Study methodology:
Structured interviews and qualitative/quantitative claims data analysis.
Medical necessity adjudication is a complex process, especially in the local market. It is primarily due to the lack of standardized medical documentation and clinical practice guidelines. Ideally, medical claims should service a well-defined diagnosis/problem as a clear justification. However, most of the local medical practitioners have been trained to rely on exploratory testing to formulate an understanding that has shown to be cost-ineffective—as a result, submitting a claim with an inaccurate or inappropriate diagnosis mostly leads to a denial of excessive or unnecessary service. Using GlanceClaim Checker, 40.5% of the studied health claims lack appropriate justification.
One of the uniquely disruptive factors that affect the medical claim quality is the patient/policyholder's influence on the decision-making. For instance, patients may pressure the HCP to gain certain services without a justified medical reason. Moreover, due to the lack of direct financial liability on the policyholder, and the highly competitive market, HCPs tend to take this risk to maintain customer satisfaction.
In January 2014, the Saudi health council and insurance council mandated the Australian coding standard for inpatient encounters. However, it has been challenging to implement this change due to insufficient medical coding personnel. We found that 27.8% of studied claims suffered from coding errors.
Medical claim filing in Saudi Arabia follows specific standards and requirements appointed by the local regulator, i.e., the Saudi Council of Health Insurance (CHI), to ensure adequate and fair claims processing/reimbursement. Standards include utilizing the unified claim and approval form (UCAF / DCAF 2.0) and the claim’s minimum data set (MDS v3.1). Failure to comply with these requirements jeopardizes the claim’s integrity and fair reimbursement. We found that most HCPs in the market are not fully compliant. Financial limitations, operational restrictions, and technical immaturity played a major role.
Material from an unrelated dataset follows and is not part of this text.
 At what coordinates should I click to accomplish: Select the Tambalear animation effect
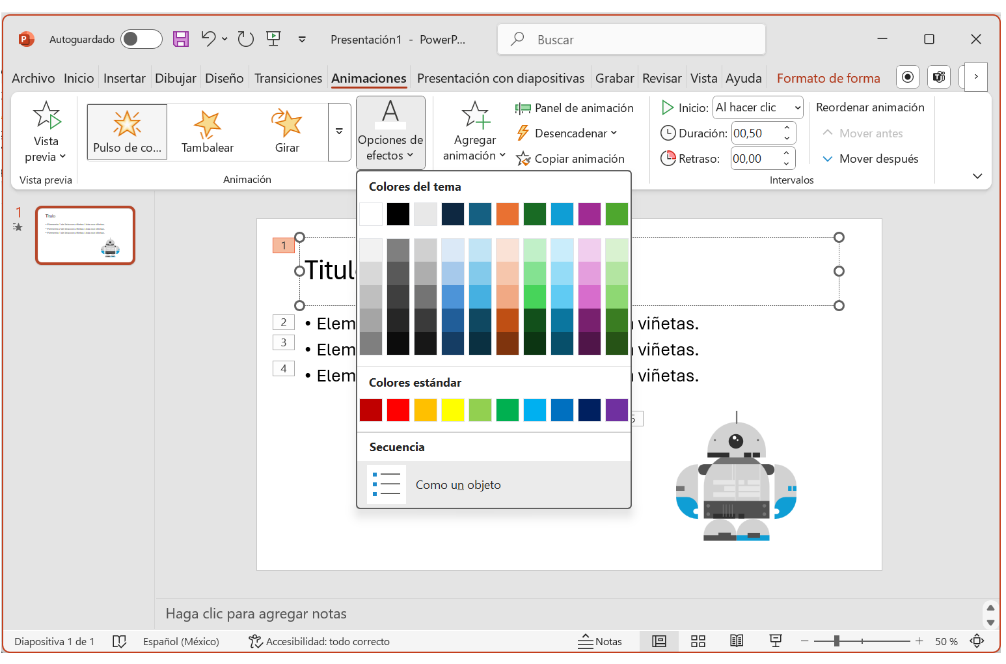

Accurate transmission of data between stakeholders is one of the most significant challenges in the Saudi market. The reason for this appears to be a lack of standardized data transmission protocols. However, the new regulatory change to adopt the National Platform for Health and Insurance Exchange Services (NPHIES) standards, which are a local modification of HL7-FHIR standards, will significantly improve the market's technical infrastructure, allowing for greater interoperability and better data exchange. Reflecting on the sampled EHR systems, 2 out of 3 are non-compliant with the minimum data set (MDS v3.1) requirements due to limitations in the system’s data architectural design. Currently, HCPs are facing technical challenges to fully onboard claims to NPHIES ecosystem which open the opportunity for FHIR-compatible HIS vendors to enter the Saudi health technology market.
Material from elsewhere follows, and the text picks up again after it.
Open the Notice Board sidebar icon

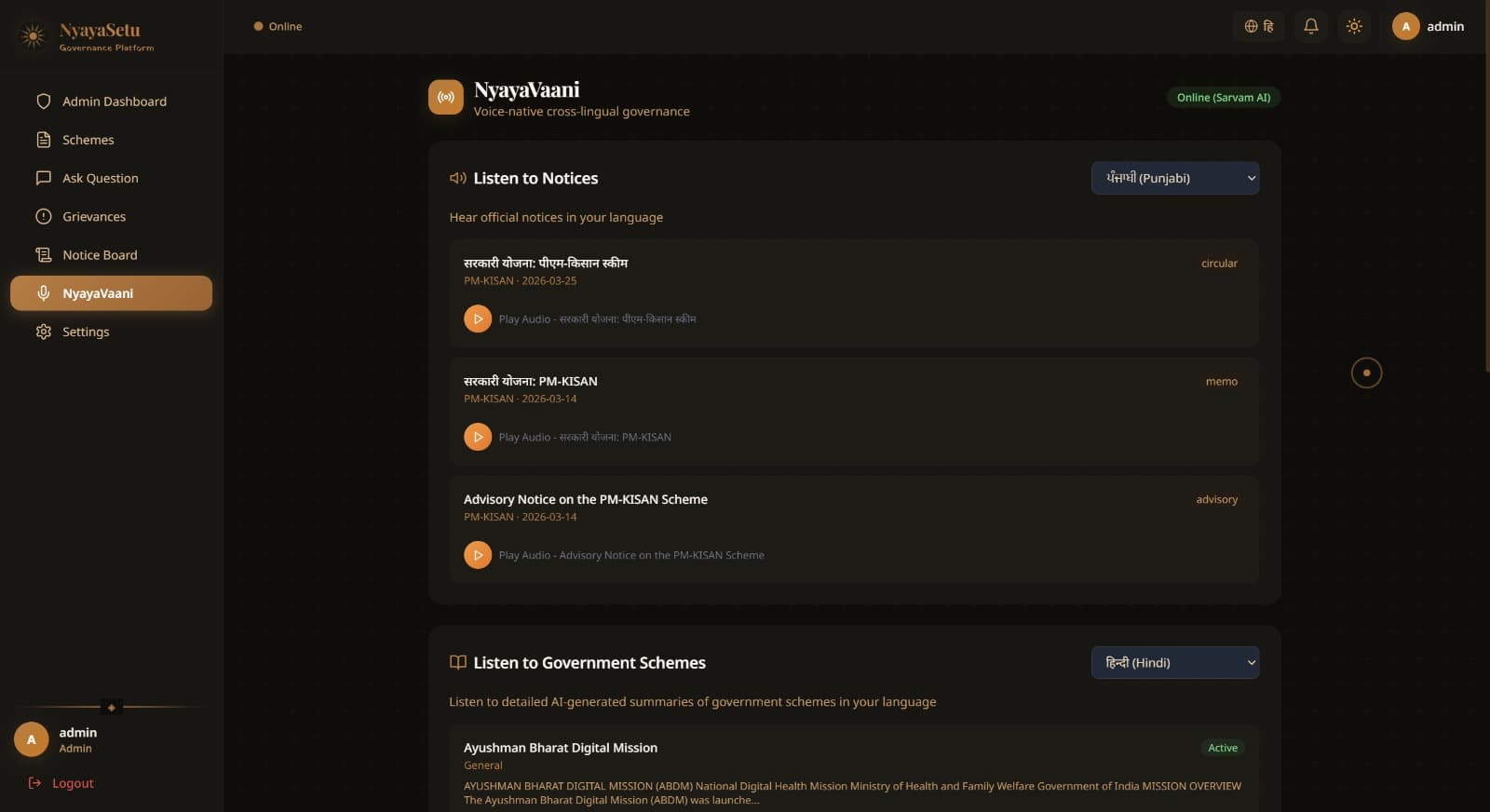tap(44, 254)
Contractual terms and policies govern the reimbursement process, which includes pricing, communication standards, prior authorization policies, financial considerations, etc. However, local HCPs believe that translating these terms into effective operational procedures is challenging, expensive, and potentially restrictive. After qualitatively examining claims, we found that 2.9% of the studied health claims lacked adherence to medical policies.
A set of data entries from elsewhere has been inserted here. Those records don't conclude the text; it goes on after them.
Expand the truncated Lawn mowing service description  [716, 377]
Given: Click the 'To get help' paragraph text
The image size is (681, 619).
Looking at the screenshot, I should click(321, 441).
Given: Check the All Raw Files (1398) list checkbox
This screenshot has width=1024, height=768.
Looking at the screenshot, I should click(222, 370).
This issue was more prevalent among busy HCPs with poor internal processes. However, NPHIES ensures current and accurate data transmission for instant validation.
The policyholder may consume more benefits than the policy allows, which may creates a reason for denial. Consequently, we found that HCPs rely heavily on requesting for prior authorization to mitigate the risk of claims rejection.
When adjudicating claims, some of the major insurance companies in the Saudi consider patient safety as a denial measure. For example, prescribing an intravenous antibiotic without proper indicative documentation or co-administering multiple drugs with potential harmful interaction are the bases for many denials.
With the overwhelming daily operations, submitting claims on time is one of the HCP’s most stressful tasks. Without supportive workflow, infrastructure, and policies, HCPs continue to trade between claims’ quality versus timely monthly filing.